» TASK GOAL
Search the records for lines that contain the word "next". Copy them all.

» PROVIDED ENTRIES
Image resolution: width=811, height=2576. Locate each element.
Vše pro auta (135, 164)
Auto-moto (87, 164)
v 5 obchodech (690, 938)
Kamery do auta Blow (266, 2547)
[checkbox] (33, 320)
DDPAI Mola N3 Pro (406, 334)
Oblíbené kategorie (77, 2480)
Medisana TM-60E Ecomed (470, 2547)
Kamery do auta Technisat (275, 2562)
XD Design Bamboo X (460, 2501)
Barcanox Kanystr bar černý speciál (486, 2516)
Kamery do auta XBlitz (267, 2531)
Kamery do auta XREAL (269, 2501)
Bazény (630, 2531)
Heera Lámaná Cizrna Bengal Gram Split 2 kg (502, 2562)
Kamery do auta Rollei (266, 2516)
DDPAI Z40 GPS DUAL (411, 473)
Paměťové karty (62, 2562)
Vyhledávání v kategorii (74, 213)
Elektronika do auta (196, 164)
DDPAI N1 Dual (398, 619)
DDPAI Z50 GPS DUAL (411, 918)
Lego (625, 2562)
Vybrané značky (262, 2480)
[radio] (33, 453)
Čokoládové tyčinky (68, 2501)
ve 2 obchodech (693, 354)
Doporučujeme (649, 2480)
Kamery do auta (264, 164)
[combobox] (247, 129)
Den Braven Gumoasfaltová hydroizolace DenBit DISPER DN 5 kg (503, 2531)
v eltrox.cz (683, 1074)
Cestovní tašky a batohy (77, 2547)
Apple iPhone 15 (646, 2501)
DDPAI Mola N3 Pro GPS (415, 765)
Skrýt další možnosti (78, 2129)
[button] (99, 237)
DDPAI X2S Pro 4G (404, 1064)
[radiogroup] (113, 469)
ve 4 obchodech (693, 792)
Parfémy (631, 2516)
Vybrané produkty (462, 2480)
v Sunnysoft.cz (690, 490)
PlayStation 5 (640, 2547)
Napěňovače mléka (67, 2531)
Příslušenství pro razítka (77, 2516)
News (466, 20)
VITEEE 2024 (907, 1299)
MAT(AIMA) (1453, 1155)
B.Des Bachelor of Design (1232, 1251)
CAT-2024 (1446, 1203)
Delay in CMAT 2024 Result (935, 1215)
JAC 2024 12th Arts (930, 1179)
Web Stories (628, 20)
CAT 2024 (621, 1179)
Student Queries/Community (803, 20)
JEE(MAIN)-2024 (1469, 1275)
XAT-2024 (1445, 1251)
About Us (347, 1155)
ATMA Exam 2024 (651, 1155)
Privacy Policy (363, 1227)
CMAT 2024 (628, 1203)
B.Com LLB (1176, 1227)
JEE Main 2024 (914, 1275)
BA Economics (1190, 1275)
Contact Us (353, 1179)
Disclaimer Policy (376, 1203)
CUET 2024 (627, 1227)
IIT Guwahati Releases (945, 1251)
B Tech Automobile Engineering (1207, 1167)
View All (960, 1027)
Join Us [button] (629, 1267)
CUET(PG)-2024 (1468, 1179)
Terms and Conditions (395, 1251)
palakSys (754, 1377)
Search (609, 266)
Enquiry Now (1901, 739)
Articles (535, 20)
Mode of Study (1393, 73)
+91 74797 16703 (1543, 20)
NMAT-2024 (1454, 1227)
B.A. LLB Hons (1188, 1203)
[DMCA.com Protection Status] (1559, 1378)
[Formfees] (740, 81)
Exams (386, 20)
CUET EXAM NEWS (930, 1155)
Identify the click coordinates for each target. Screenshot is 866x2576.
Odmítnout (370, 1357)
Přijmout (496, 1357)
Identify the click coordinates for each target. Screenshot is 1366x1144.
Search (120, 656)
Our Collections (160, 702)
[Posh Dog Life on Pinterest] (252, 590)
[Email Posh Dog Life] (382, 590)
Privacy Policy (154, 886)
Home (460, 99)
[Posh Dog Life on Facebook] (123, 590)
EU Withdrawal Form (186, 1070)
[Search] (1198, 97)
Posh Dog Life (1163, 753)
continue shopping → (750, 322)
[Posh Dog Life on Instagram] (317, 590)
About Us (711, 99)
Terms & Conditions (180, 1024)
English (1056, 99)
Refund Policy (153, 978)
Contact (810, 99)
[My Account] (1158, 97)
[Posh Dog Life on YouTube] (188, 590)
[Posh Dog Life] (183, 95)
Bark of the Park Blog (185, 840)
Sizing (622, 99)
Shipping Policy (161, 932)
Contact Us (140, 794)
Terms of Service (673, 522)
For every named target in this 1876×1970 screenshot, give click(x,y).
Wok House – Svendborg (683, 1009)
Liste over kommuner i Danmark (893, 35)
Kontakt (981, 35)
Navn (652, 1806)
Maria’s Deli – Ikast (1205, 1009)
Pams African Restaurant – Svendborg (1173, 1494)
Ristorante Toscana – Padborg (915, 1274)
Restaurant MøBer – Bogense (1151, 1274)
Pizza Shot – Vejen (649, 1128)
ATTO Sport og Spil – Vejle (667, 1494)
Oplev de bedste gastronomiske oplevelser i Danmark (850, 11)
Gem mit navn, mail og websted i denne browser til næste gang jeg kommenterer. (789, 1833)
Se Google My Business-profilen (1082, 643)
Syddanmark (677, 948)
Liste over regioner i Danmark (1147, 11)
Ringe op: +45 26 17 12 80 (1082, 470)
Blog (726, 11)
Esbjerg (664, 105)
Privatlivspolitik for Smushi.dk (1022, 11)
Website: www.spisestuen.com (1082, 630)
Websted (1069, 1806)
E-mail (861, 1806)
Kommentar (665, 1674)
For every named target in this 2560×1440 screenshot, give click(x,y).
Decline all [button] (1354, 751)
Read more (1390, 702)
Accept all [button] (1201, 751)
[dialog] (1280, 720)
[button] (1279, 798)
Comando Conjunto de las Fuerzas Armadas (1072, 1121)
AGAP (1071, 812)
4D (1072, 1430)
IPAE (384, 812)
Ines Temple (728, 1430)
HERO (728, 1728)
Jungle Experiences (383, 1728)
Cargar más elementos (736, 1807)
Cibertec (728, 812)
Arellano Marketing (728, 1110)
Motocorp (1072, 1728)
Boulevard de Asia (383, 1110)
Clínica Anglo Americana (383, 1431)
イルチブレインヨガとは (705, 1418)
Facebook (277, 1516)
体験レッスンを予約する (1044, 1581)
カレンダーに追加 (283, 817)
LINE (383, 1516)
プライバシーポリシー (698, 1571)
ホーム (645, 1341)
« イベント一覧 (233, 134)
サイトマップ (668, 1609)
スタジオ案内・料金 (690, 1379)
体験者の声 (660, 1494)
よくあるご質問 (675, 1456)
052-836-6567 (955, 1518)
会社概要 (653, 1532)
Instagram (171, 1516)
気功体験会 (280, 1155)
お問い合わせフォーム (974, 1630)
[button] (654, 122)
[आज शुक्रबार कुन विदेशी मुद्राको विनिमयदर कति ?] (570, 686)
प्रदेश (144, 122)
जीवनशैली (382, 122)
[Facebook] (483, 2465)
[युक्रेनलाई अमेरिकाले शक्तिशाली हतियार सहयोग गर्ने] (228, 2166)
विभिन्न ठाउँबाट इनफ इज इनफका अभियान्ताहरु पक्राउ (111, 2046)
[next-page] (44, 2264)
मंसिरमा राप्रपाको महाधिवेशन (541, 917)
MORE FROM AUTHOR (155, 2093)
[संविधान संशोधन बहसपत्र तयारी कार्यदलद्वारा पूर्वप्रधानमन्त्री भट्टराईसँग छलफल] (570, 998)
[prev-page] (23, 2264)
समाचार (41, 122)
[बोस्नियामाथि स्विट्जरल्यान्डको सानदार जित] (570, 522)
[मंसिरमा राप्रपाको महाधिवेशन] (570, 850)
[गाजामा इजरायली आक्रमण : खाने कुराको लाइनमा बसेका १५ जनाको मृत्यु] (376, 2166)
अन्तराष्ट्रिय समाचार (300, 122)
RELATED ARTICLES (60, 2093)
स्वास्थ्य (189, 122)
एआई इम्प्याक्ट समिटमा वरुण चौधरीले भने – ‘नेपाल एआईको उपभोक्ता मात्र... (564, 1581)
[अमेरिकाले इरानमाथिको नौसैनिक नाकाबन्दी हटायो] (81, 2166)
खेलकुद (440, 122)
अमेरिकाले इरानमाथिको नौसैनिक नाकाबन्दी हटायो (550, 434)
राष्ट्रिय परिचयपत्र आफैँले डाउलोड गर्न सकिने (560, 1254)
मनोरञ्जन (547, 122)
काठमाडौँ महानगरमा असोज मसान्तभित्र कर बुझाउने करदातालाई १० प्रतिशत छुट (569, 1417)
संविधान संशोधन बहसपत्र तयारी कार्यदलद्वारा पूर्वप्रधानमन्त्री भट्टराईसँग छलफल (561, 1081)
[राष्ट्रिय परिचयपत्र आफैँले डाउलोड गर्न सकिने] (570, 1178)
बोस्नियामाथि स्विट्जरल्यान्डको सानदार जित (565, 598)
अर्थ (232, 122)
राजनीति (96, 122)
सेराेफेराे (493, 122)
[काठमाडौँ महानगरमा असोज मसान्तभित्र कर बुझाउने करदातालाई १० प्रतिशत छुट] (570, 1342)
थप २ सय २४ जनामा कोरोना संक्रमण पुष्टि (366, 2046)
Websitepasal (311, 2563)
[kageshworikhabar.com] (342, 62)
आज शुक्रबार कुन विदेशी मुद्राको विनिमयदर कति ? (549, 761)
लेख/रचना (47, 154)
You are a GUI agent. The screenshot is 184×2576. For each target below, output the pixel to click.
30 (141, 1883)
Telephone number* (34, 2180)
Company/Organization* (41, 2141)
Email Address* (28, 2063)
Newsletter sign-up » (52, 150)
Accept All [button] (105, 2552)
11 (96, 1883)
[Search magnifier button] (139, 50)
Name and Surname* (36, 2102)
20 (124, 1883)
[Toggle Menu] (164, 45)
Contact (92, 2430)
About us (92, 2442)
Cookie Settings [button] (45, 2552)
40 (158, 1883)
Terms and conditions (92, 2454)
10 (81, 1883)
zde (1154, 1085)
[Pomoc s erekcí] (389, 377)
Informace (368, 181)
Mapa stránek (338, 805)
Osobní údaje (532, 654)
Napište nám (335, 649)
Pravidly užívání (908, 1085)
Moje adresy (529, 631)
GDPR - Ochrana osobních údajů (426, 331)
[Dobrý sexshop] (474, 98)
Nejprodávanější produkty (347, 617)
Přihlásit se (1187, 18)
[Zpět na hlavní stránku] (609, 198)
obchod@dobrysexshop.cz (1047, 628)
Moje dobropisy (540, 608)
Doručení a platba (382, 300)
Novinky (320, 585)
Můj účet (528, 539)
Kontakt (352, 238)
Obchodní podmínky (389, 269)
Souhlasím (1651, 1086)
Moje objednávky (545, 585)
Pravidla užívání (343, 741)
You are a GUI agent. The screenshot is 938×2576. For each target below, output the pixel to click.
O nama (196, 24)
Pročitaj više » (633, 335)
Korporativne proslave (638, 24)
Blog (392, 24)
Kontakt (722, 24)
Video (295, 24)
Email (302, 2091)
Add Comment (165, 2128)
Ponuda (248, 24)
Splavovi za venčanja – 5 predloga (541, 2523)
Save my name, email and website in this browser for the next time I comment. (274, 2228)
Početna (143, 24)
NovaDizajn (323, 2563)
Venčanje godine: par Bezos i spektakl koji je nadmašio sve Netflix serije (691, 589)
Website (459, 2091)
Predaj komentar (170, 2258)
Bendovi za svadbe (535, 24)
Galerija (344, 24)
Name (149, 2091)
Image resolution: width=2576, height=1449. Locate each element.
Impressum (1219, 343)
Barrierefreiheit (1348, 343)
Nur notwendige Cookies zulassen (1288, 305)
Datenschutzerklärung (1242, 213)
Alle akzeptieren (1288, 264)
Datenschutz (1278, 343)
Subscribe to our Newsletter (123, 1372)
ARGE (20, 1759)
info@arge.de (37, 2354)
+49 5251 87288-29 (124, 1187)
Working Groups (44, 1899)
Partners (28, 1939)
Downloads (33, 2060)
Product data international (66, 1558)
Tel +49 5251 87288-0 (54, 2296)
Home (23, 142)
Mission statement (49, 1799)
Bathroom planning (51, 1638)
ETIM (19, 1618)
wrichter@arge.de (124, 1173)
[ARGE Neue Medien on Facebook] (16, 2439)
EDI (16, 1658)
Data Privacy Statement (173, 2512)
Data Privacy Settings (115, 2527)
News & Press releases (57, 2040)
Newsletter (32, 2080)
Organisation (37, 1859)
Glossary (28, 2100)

» ANSWER TO THIS EXERCISE
[next-page] (44, 2264)
Save my name, email and website in this browser for the next time I comment. (274, 2228)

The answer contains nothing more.